El 2 de julio de 1961, Ernest Hemingway accionó el gatillo de su escopeta de doble cañón, y puso fin a su vida. Fue en la madrugada, en su casa de Ketchum, en Idaho, Estados Unidos. Había tomado esa decisión bastante antes. Nada pudo impedir que la concretara. Era un hombre que hacía lo que quería. Tal vez, por eso fue periodista.
Hemingway ganó el premio Nobel de Literatura, y el Pulitzer. Sus novelas fueron llevadas al cine. Fue corresponsal de guerra, y combatiente. Dicen que, una vez, estuvo con otros periodistas en una reunión con Benito Mussolini. El líder fascista recibió a los reporteros leyendo un libro. Estuvo un rato así. Tanto, que Hemingway se fue corriendo, hasta alcanzar un lugar desde que podía ver lo que el italiano presuntamente leía. Vio entonces que sostenía el libro al revés. Con esa certeza, hizo una crónica distinta a la de todos: describió a Mussolini como un farsante.

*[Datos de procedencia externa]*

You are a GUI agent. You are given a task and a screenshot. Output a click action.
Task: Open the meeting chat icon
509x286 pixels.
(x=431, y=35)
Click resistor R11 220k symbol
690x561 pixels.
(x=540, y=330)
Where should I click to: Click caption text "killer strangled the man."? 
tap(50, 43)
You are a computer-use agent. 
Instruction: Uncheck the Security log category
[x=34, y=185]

El Pulitzer se lo dieron por El Viejo y el Mar, una novela que es, a la vez, una crónica, un relato periodístico. Nunca lo hubiera podido escribir sin antes vivir en Cuba. Hemingway opinaba que un escritor debía vivir lo que escribía, que todo lo demás era impostado, poco creíble, desafortunado, literatura barata.
Recordar a Hemingway hoy, es, inevitablemente, pensar qué sucedería con el periodista y escritor viviendo en estos días de algoritmos dictatoriales, inteligencia artificial, globalización omnipresente. Qué sucedería con ese estilo filoso, impiadoso, de frases cortas, en el que no sobraba nunca una palabra, y que transpiraba realidad y verdad por cada uno de sus poros.

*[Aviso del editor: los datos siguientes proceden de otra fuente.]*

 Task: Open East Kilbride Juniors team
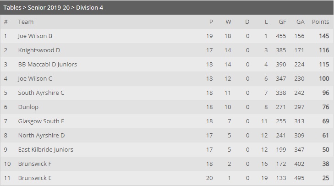click(x=45, y=149)
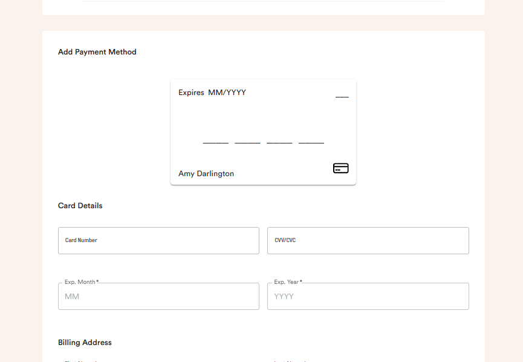This screenshot has width=523, height=362.
Task: Click the Exp. Year floating label
Action: (288, 282)
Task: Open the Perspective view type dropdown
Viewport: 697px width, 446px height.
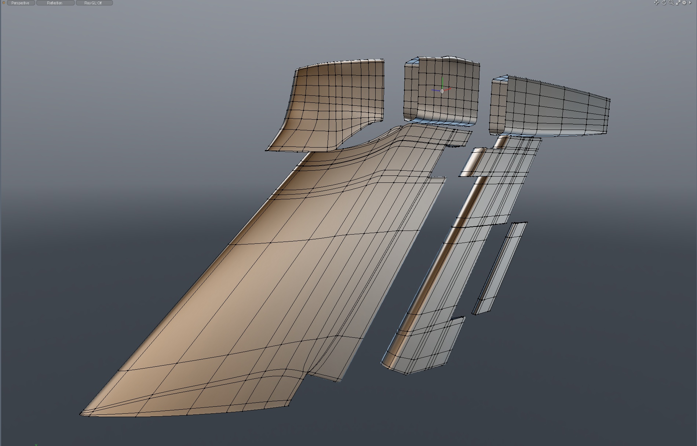Action: coord(21,3)
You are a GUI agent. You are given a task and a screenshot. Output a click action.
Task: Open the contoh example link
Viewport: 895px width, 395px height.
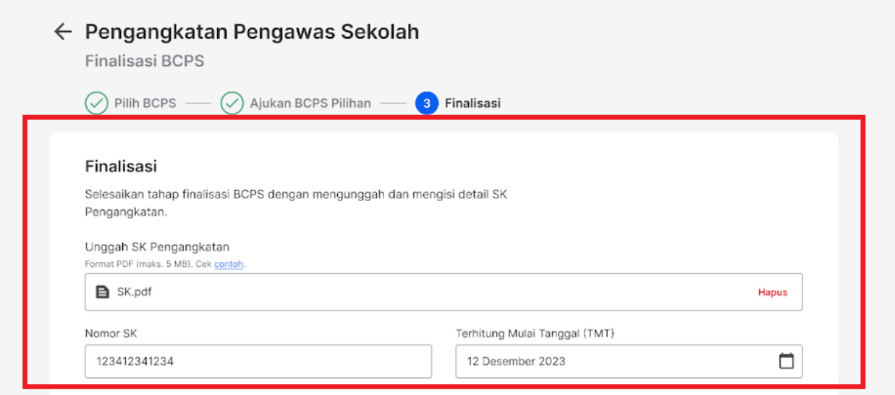click(x=229, y=265)
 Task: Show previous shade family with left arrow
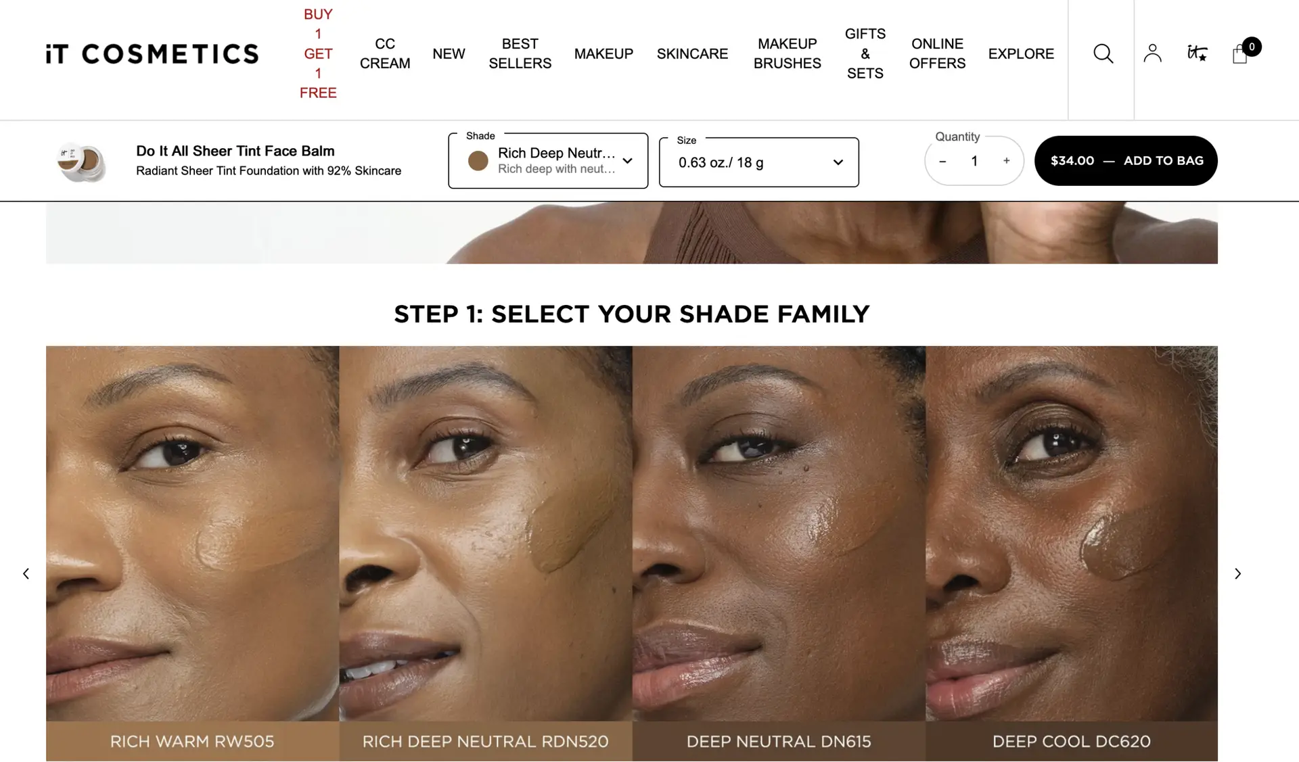click(26, 573)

“Para escribir sobre la vida, primero debes vivirla”, es la frase que se le atribuye. La extrapolación sobre su vida en estos tiempos sería, entonces, si se sumergiría en Internet, o estaría entre los escombros de Medio Oriente, caminando por las calles desarmadas de Ucrania, o revolviendo pedazos de edificios caídos en Caracas, para después beber unos mojitos en un hotelucho de mala muerte y escribir, escribir, de pie, contra la sucia ventana de vidrios mojados por la lluvia contaminada del siglo 21.
Recordar a Hemingway el día que se voló la vida de un tremendo disparo en la soledad de un cuarto de su casa de Ketchum, se torna un ejercicio necesario para el periodismo de hoy: implica casi lo mismo que entonces, un compromiso, una forma de vida, una posición ética frente a la realidad.
Recordar a Hemingway es concluir que lo importante no es la tecnología, sino el humano que la maneja.